* EXERCISE GOAL:
Write out every entry precisely as given, leaving the pictures out.

Saved data entries:

════════════════════

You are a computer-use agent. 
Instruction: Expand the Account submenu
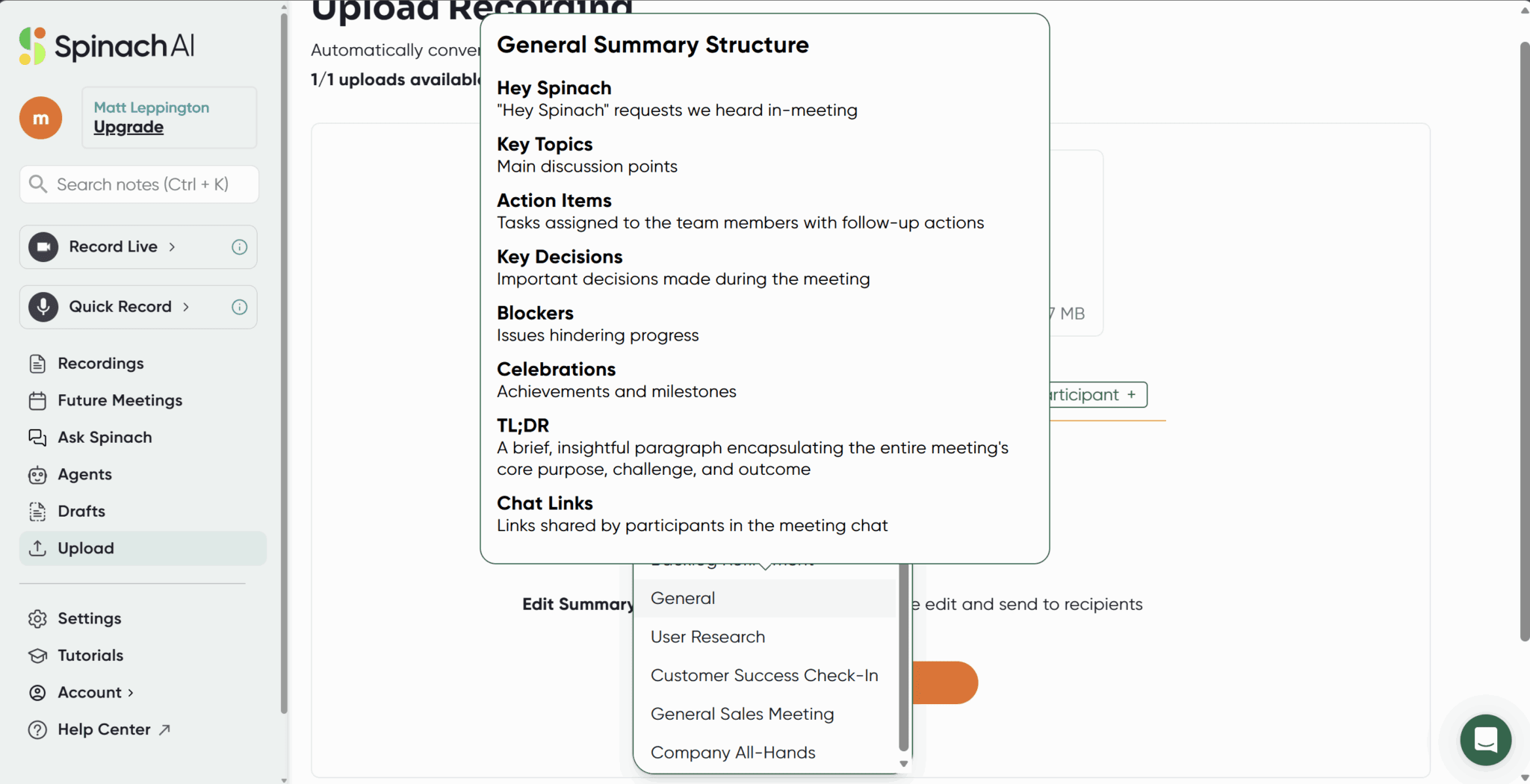tap(96, 692)
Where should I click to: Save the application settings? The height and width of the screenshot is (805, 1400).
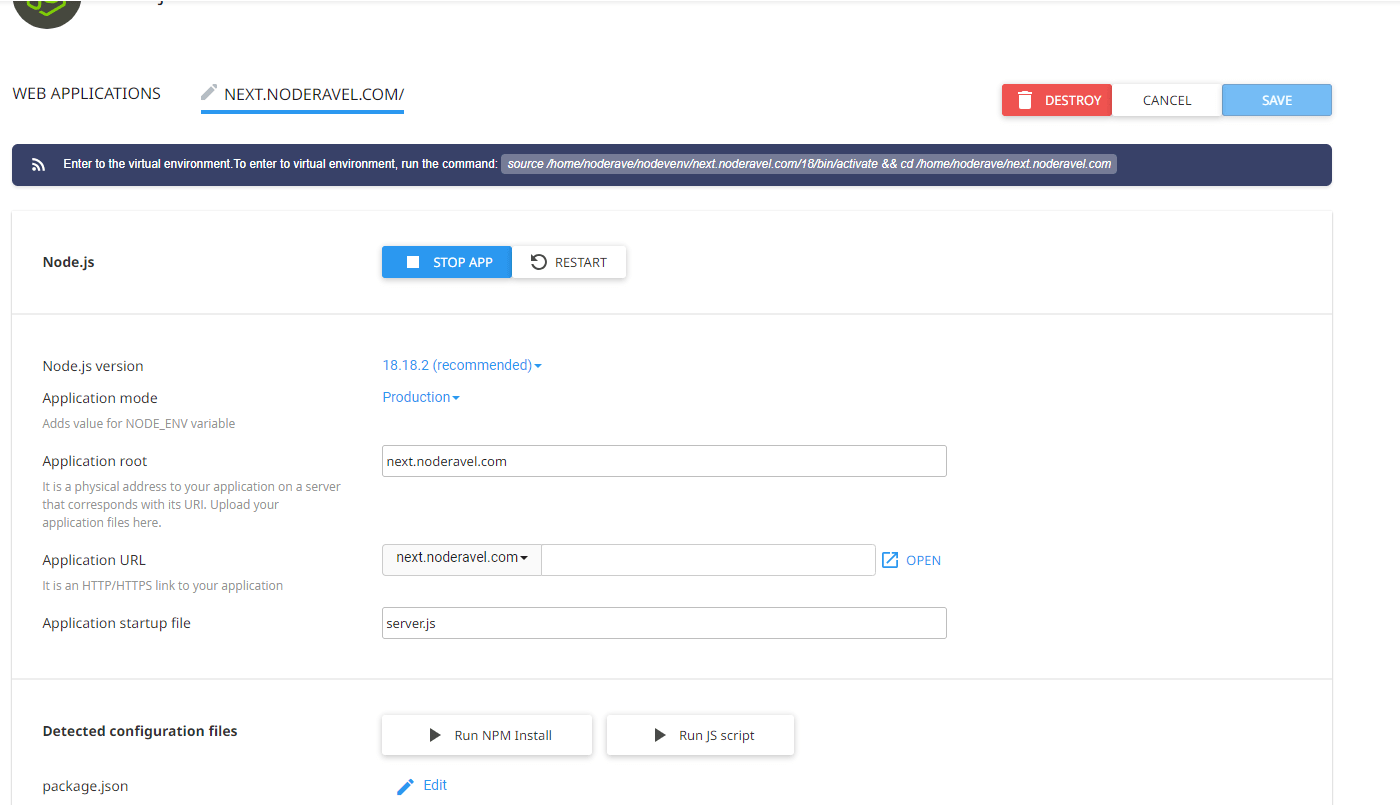tap(1277, 100)
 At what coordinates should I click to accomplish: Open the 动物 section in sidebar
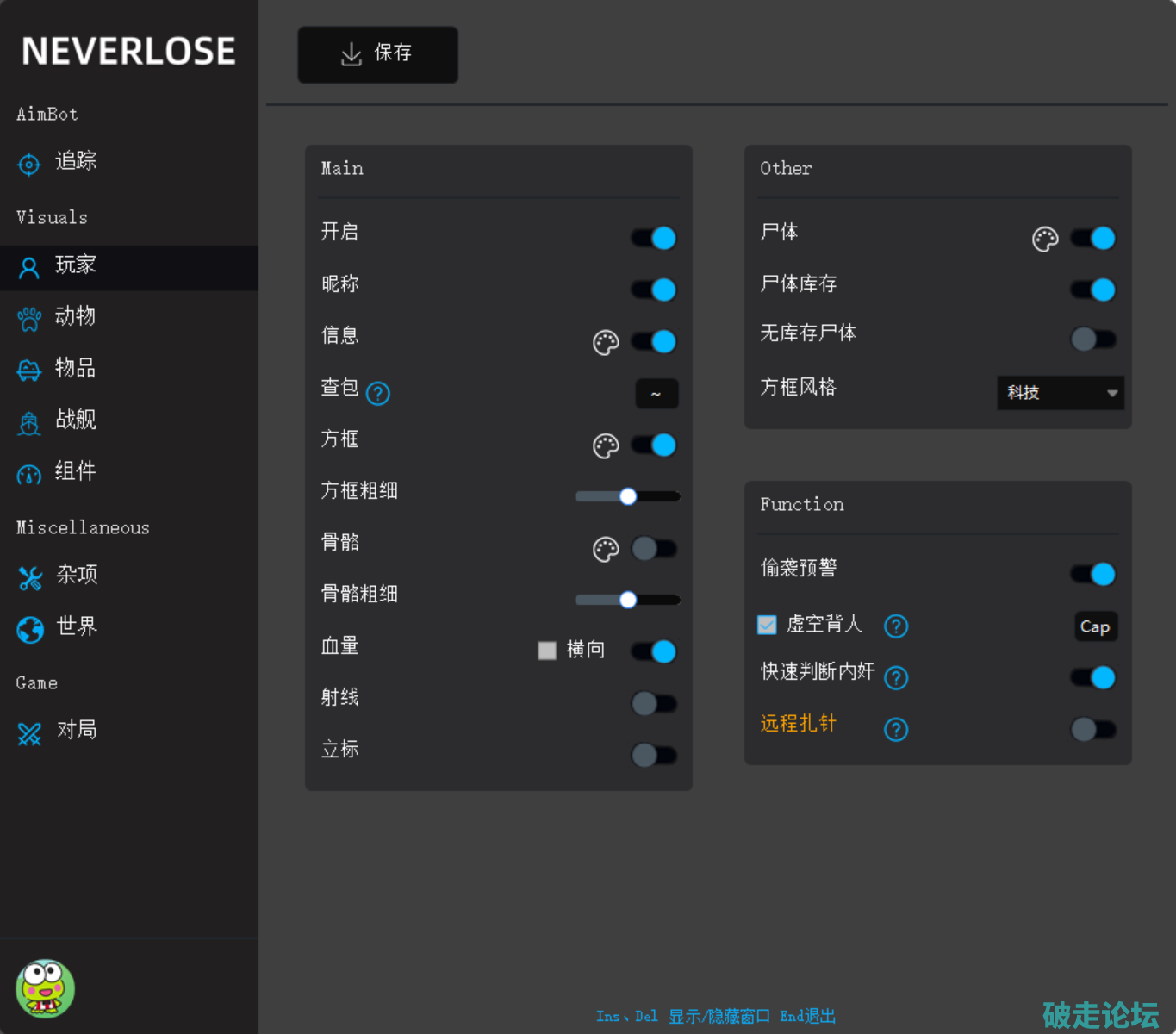pos(75,317)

════════════════════

* COMPLETED TASK:
You are a computer-use agent. 
Instruction: Expand the Account submenu
tap(96, 692)
Where should I click to: Save the application settings? The height and width of the screenshot is (805, 1400).
tap(1277, 100)
 At what coordinates should I click to accomplish: Open the 动物 section in sidebar
pos(75,317)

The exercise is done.